Гурлову казалось, что она жестоко, безбожно поступила с ним тем, что на его просьбу (он воображал, что просил ее) опровергнуть нелепое обвинение Труворова ответила отказом и ушла. Жестоко! Это с ее стороны было жестоко.
«Нелепое? — думал уже вскоре Гурлов. — Почему нелепое? Князь Михаил Андреевич уже не молод, но еще очень видный, и в его лице есть что-то притягивающее. Потом эта его доброта, богатство, ум… Все это может вскружить голову бывшей актрисе, бывшей крепостной. Что, в сущности, моя Маша, которую я так люблю, которую из крепостной, взяв за себя замуж, сделал дворянкой? Она все-таки — крепостная и все-таки актриса. А что, если она только играла со мною до сих пор роль для того, чтобы женить на себе, а потом принялась за князя?»
И самые скверные, самые подлые мысли закопошились в голове Гурлова, но он мучил себя ими с каким-то наслаждением.
Были светлые промежутки, когда ему казалось, что все это — вздор и не может быть, и он хотел идти сейчас к своей Маше и просить у нее прощения, но в это время ему приходило на ум: «А вдруг это — правда?» — и при одной мысли об этом он снова терял голову, впадал в неистовство, стискивал кулаки и бегал по мягким дорожкам зимнего сада.
Так провел Сергей Александрович всю ночь и к утру был в состоянии, почти близком к сумасшествию.
Если бы Маша могла знать, что происходило в его душе, она пришла бы сюда, в зимний сад. Гурлову казалось, что, если бы она любила его, то догадалась бы, что делается с ним, и пришла бы. Но она не приходила — значит, не любила. А если не любила, то все- правда.

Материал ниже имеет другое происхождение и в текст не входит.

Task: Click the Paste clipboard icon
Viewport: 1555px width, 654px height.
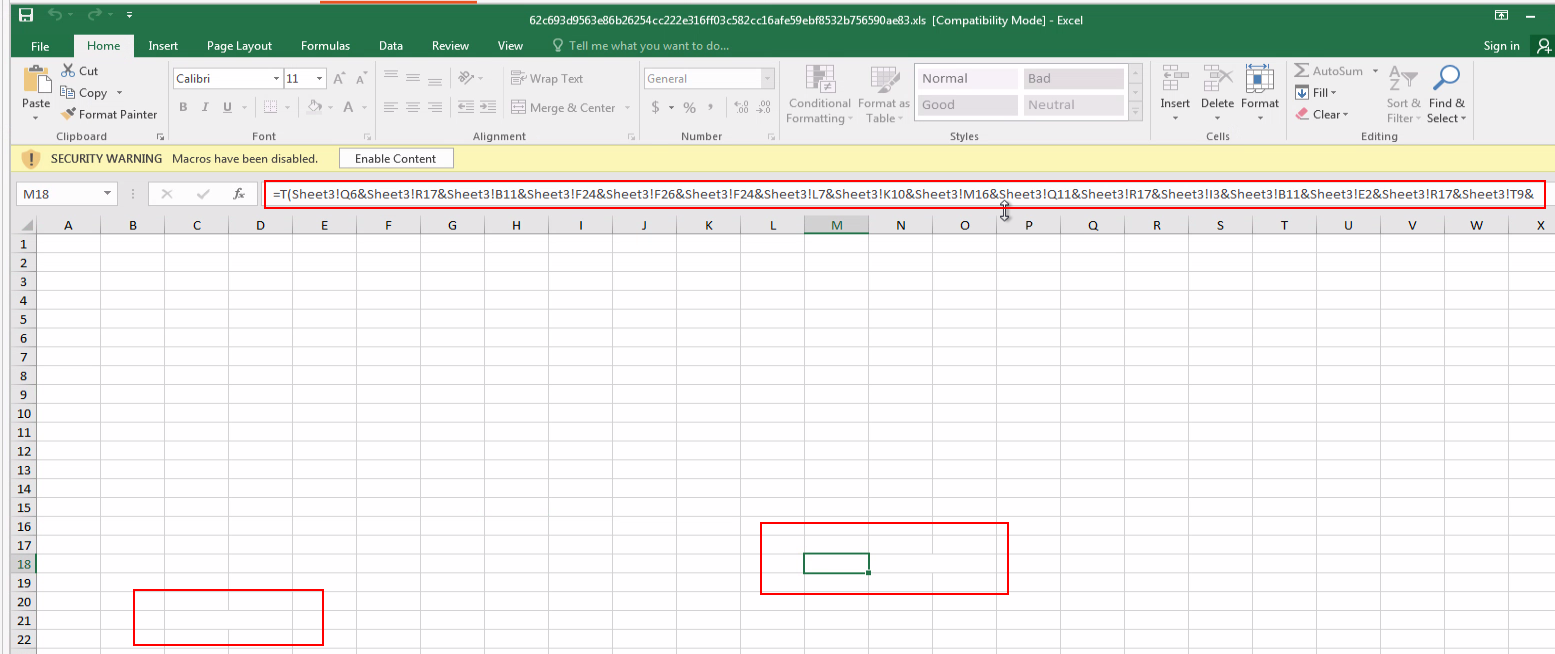Action: (x=36, y=80)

Тогда один конец — конец всему…
К утру Сергей Александрович поймал себя на том, что обдумывал, как лучше наложить на себя руки.
Это тешило его некоторое время. Он с наслаждением представлял себе, как этим отплатит Маше за всю муку нынешней ночи. Он был уверен, что не он сам себя мучит теперь, а она его.
«Ну, и что ж? Я умру, а они будут счастливы!» — вдруг сообразил он.
И эта мысль стала угнетать его. Ему хотелось отмстить им — жене и князю, — отмстить так, чтобы выхода не было. И он придумал эту месть…
Утром на заре Гурлов пошел, разбудил Труворова и заставил его поклясться, что тот видел, как Маша шла по коридору в кабинет князя. Никита Игнатьевич сказал, что видел, и поклялся в этом. Гурлов пошел было к Маше, но, не дойдя до ее двери, вдруг круто повернул, направился следом за проходившим мимо лакеем Косицкого, несшим тому воду для бритья и умыванья, вошел в комнату к Косицкому и сказал ему, что сознается в убийстве князя Гурия Львовича совместно с князем Михаилом Каравай-Батынским.
В этом состояла придуманная им месть. Он был как сумасшедший.
Косицкий выслушал беднягу, записал его показание и велел взять под стражу.
— Один уже сознался, — сказал он секретарю, когда тот явился к нему для занятий.